Maid of honor’s hard work ignored

Marcy Sugar and Kathy Mitchell Creators Syndicate

Dear Annie: A good friend of mine was recently married, and I was her maid of honor and happy to do it. The bride had only one other woman in her bridal party, a high school classmate who now lives halfway across the country. That meant all of the bridal party duties became my responsibility.

I thoughtfully planned, budgeted for and hosted both the bridal shower and the bachelorette party. I slaved over my wedding reception speech and mustered up my courage to deliver it. I wanted everything to be memorable and joyous, and I especially wanted the bride to know that this was her time to shine.

So you can imagine my dismay when the bride and groom neglected to mention any member of the bridal party when thanking special people in their speech.
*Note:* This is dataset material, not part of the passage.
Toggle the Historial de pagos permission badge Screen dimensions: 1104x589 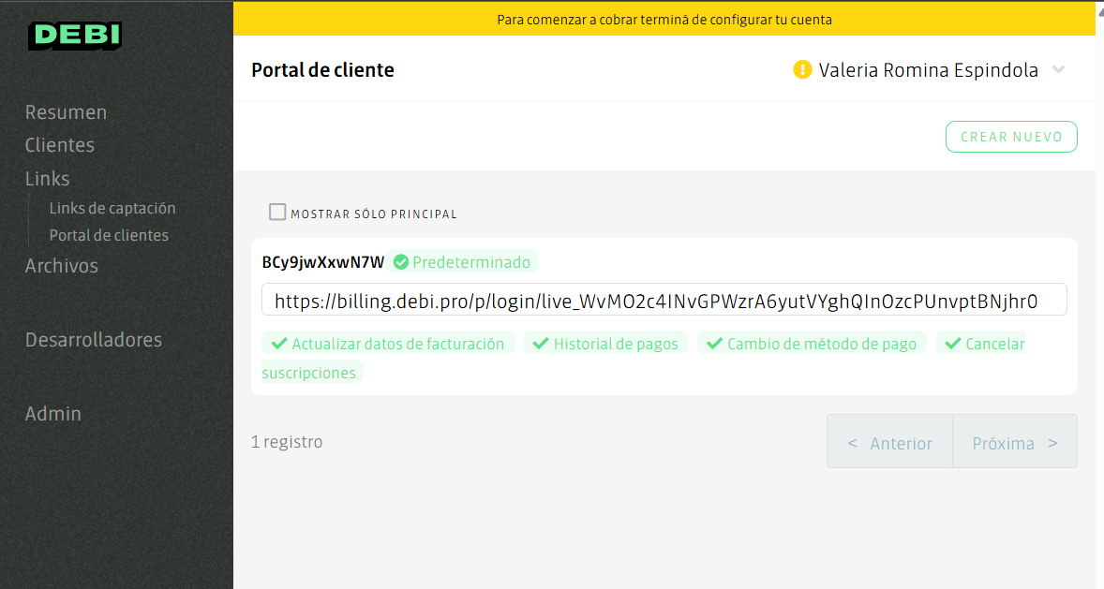[605, 343]
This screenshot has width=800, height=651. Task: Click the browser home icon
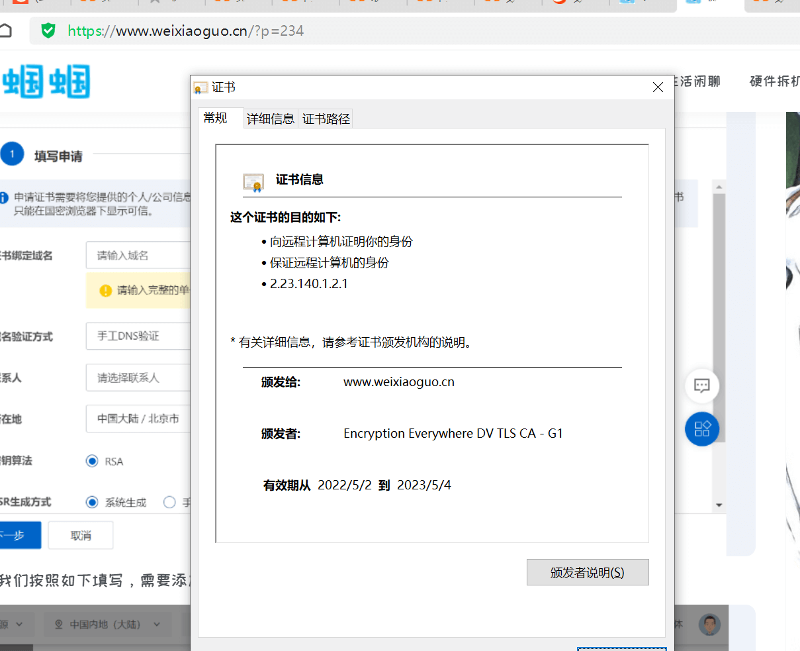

The bride admitted that they wrote their speech on a whim, and although she later acknowledged that she had forgotten to thank her bridesmaids, I am still resentful weeks later for her lack of appreciation for my efforts.

The groom was thoughtful enough to take to social media in the days following the wedding to thank his groomsmen “for everything.” I imagine if the bride had followed in her new husband’s footsteps, I’d have been so grateful. Am I wrong to feel this way? – Maid of Dishonor

Dear Maid: There is no “right” or “wrong” way to feel. The bride displayed a lack of consideration by not preparing enough of a speech to be sure the appropriate people were thanked. More importantly, she should have been apologetic enough to make up for it afterward.

Those, like you, who put a great deal of time and energy (not to mention money) into someone else’s big event deserve to be acknowledged and thanked. It may be her “big day,” but other people helped to make it possible, and there is no excuse for treating them poorly.